В письме, которое удалось передать младшему сыну картли-кахетинского царя Ираклия II, коим и являлся Мириан Ираклиевич, была не просьба о помощи, а мольба к русскому монарху. Ни слова про то, что Российская империя должна выполнить свои обязательства, предписанные в Георгиевском трактате, но были намеки на это. А еще, письмо было составлено, словно оскорбленная девушка Грузия просит сильного и честного рыцаря, русского царя, защитить честь и достоинство той, которой была обещана защита. Именно так, чтобы Павел Петрович — рыцарь — как он себя позиционирует, не имел шансов отказать, без того, чтобы не растоптать свою честь.

И письмо это должно исходить от того, кто имеет непосредственное отношение к Картли-Кахетии. Повезло, что Мириана Багратиони не оказалось дома и письмо было отдано слуге. Встречаться и объясняться не хотелось.

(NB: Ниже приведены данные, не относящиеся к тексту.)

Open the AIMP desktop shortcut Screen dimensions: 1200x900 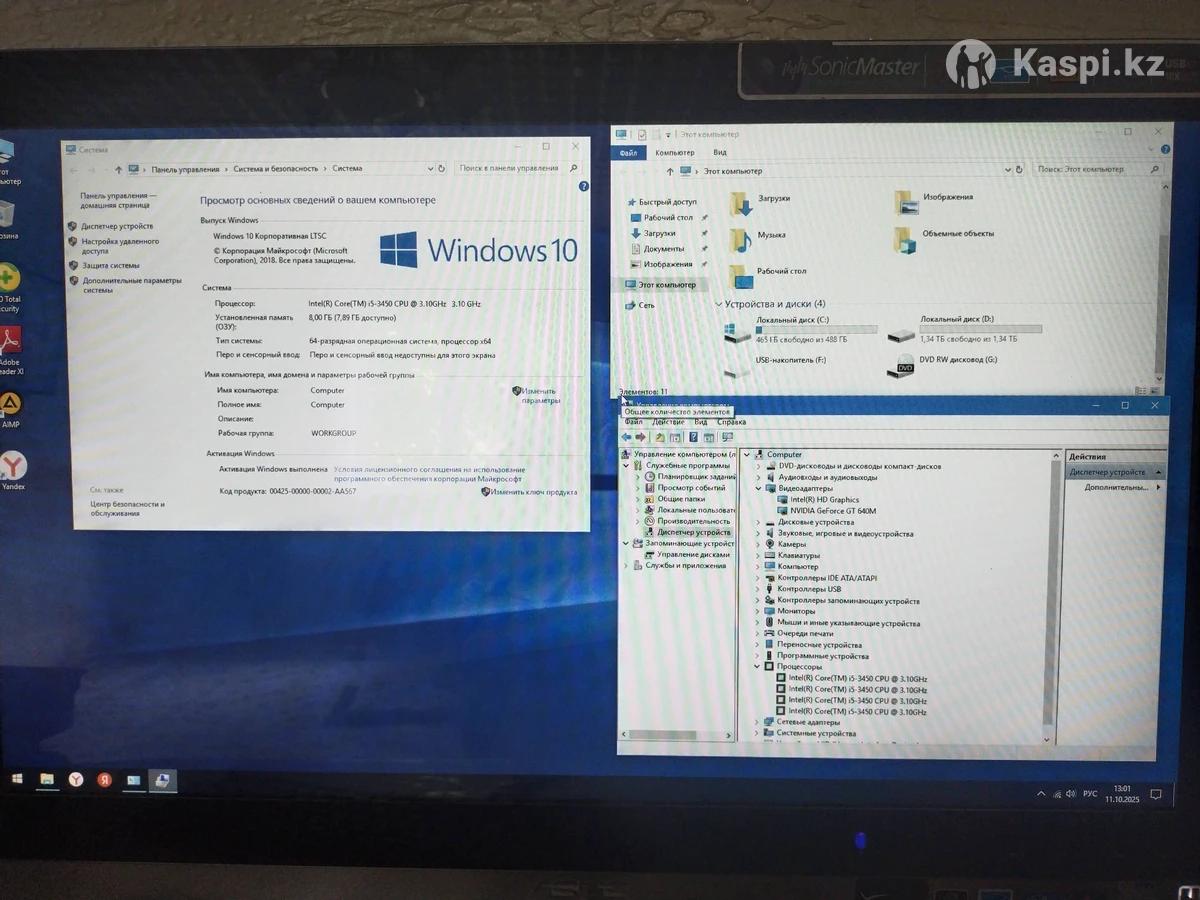(9, 405)
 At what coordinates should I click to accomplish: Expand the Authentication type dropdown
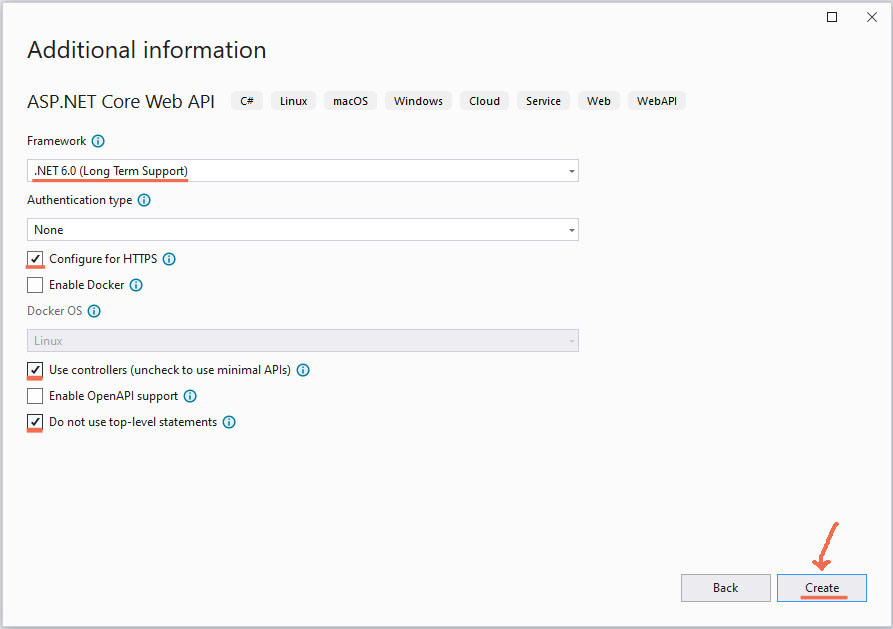[302, 230]
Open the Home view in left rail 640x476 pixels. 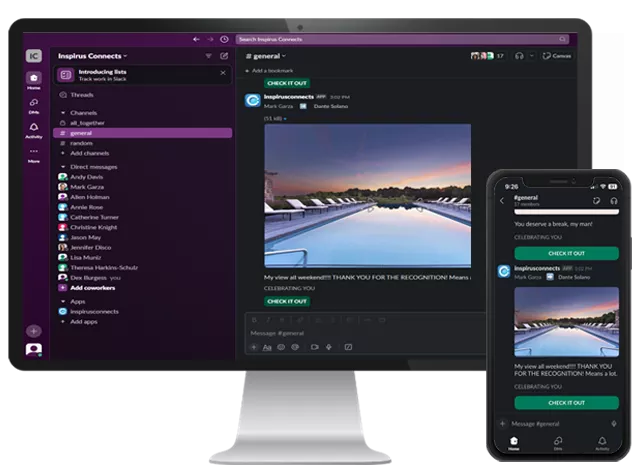coord(34,79)
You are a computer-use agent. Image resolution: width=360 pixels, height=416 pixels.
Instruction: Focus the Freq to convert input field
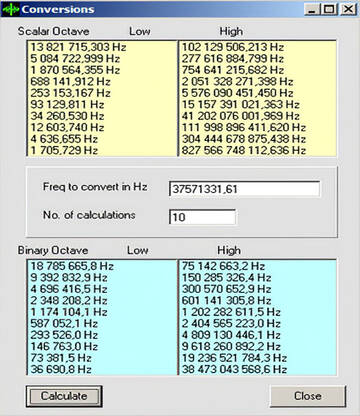[x=244, y=189]
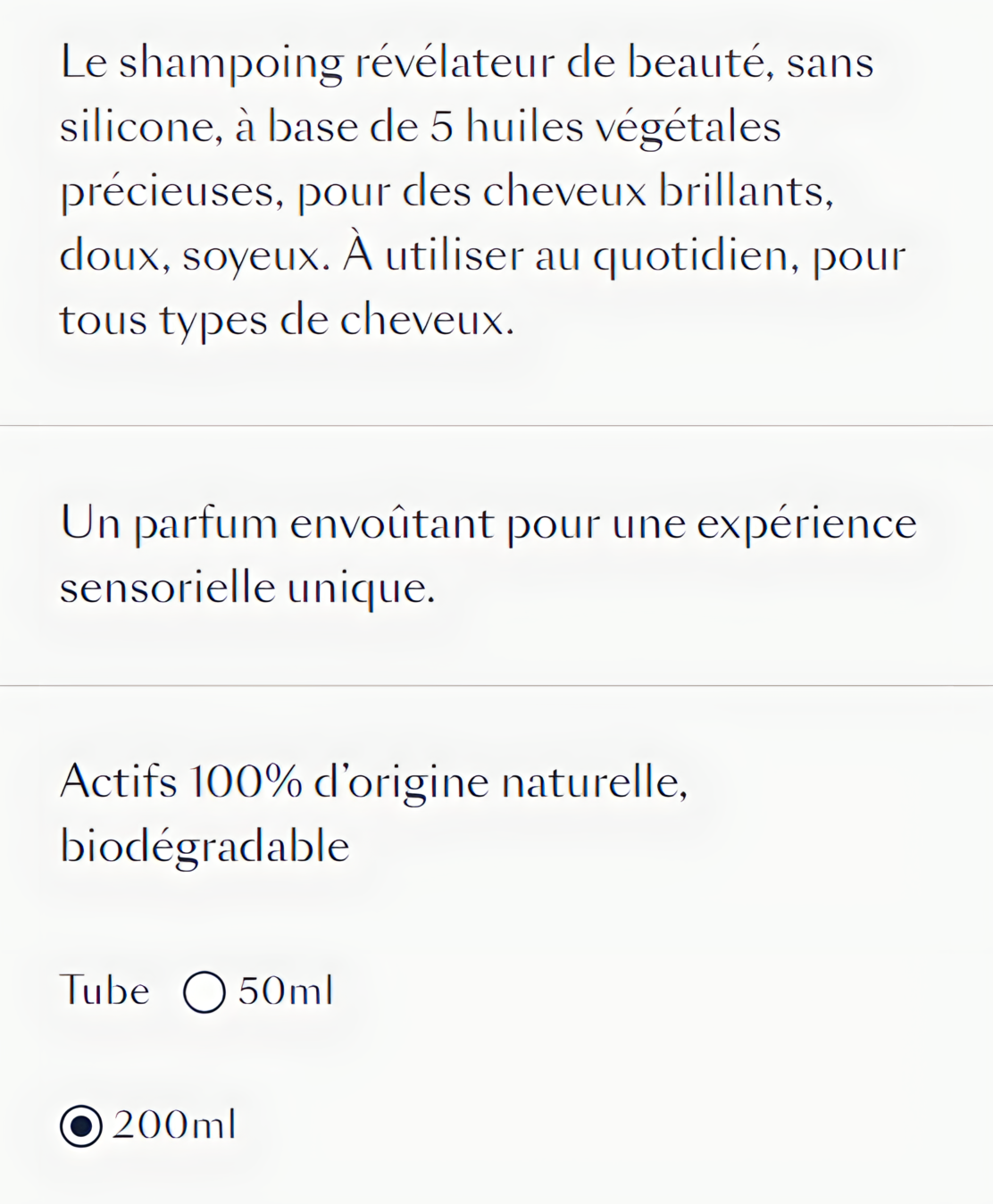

Не получится так достучаться до императора, тогда буду думать, как действовать дальше. Важно, чтобы те силы, которые уже готовы выступать, все-таки отправились на Кавказ, пока еще не слишком поздно. Не придет Россия в регион сейчас, дальше восстанавливать репутацию среди кавказских народов, будет ой как сложно.

С Павлом Петровичем я решил «работать» тонко, через эмоции и творчество. Как сейчас с письмом.

Что сделать такого, чтобы имя сразу же прозвучало очень громко? Ну и чтобы иметь возможность заработать на эмоциях государя? Я знал, что император начнет свой аукцион щедрости в самое ближайшее время. Павел Петрович осуждает свою мать за фаворитизм, утверждая, что она много земли и душ передала любовникам. И это так.

Но Павел… Если он поведет себя таким же образом, как и в иной истории, то сам за время своего правления раздаст земли едва ли не больше, чем мать. При том, что править Павел Петрович будет несравненно меньше, ну если я не подкорректирую историю своим вмешательством.

Моему покровителю уже обещано полное погашение долгов, а это более трехсот тысяч рублей — линейный корабль, два фрегата и почти стоимость плавания до Калифорнии. Так, просто выкинул транжире Куракину, вместо того, чтобы вложить эти средства в полезное дело.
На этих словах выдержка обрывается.